Contrary to claims by the industry, very little of the money made from trophy hunting appears to be finding its way to affected communities. Based on an analysis of the literature available on the issue, the Economists at Large report finds that only 3% of this revenue actually reaches the rural communities in the areas where the hunting takes place.
By contrast, the World Tourism Organisation’s briefing paper suggests that “there is a wide range of beneficiaries from wildlife watching tourism”, including local communities which draw both direct and indirect benefits, for example through the provision of goods and services to tourists, employment opportunities, fees from national parks and social and infrastructure development programmes. In the case of the Serengeti-Ngorongoro Circuit in Tanzania, mentioned above, for instance, $100m a year is considered “pro-poor”, reaching local people in the form of wages and other benefits.

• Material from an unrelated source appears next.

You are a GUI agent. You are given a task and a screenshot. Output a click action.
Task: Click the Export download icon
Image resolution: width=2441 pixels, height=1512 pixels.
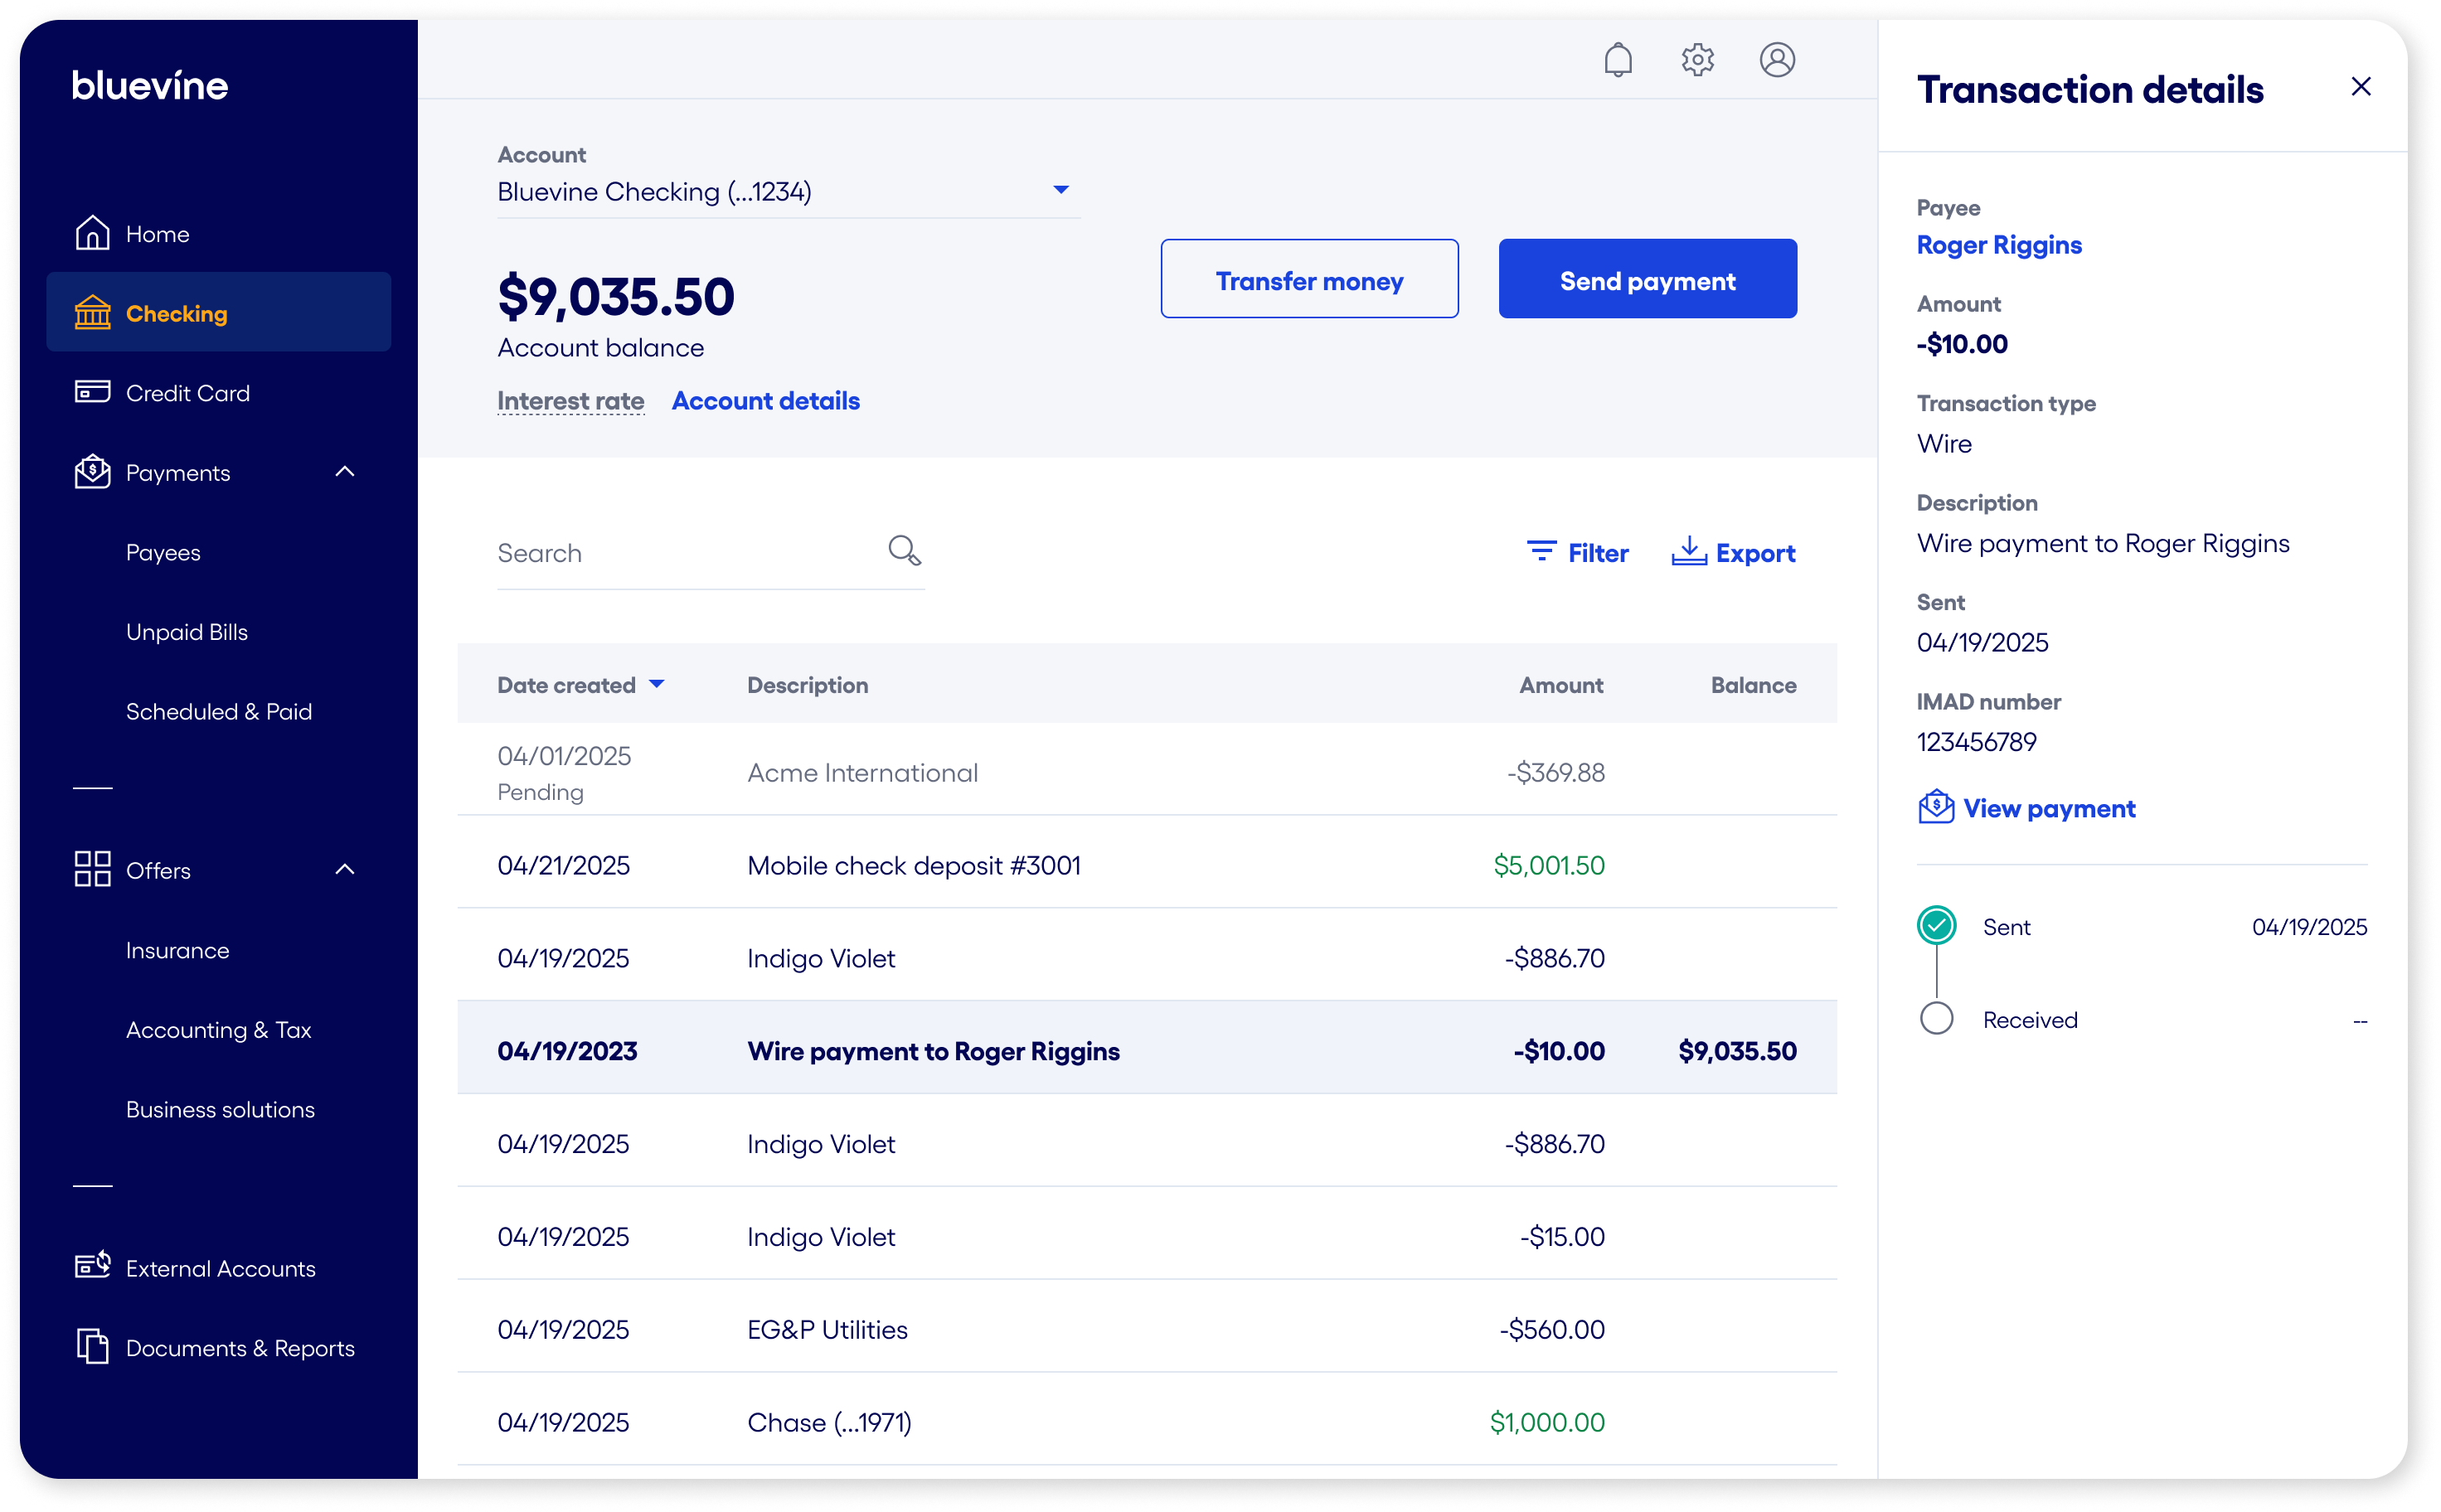click(1688, 551)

To what extent trophy hunting fosters the conservation of African wildlife remains open to debate (although at least one scientific paper published in recent years suggests that it does the opposite), but it seems clear that its supposed economic benefits are routinely overstated by its supporters.
What’s of growing concern is the immense reputational damage this small industry can potentially inflict on the continent’s much more important non-consumptive wildlife tourism sector. The dubious, unethical or downright illegal actions of some of its members can have devastating effects on public sentiment as the overwhelming worldwide outcry following the killing of Cecil attests.
For the South African tourism industry in general, and for its very substantial and valuable wildlife watching component in particular, the mounting controversy over the captive-breeding and ‘canned’ hunting of lions, which is powerfully documented in the documentary Blood Lions, adds a particularly distasteful dimension that is unlikely to find any favour among international tourists interested in experiencing our increasingly embattled wildlife in its natural surroundings.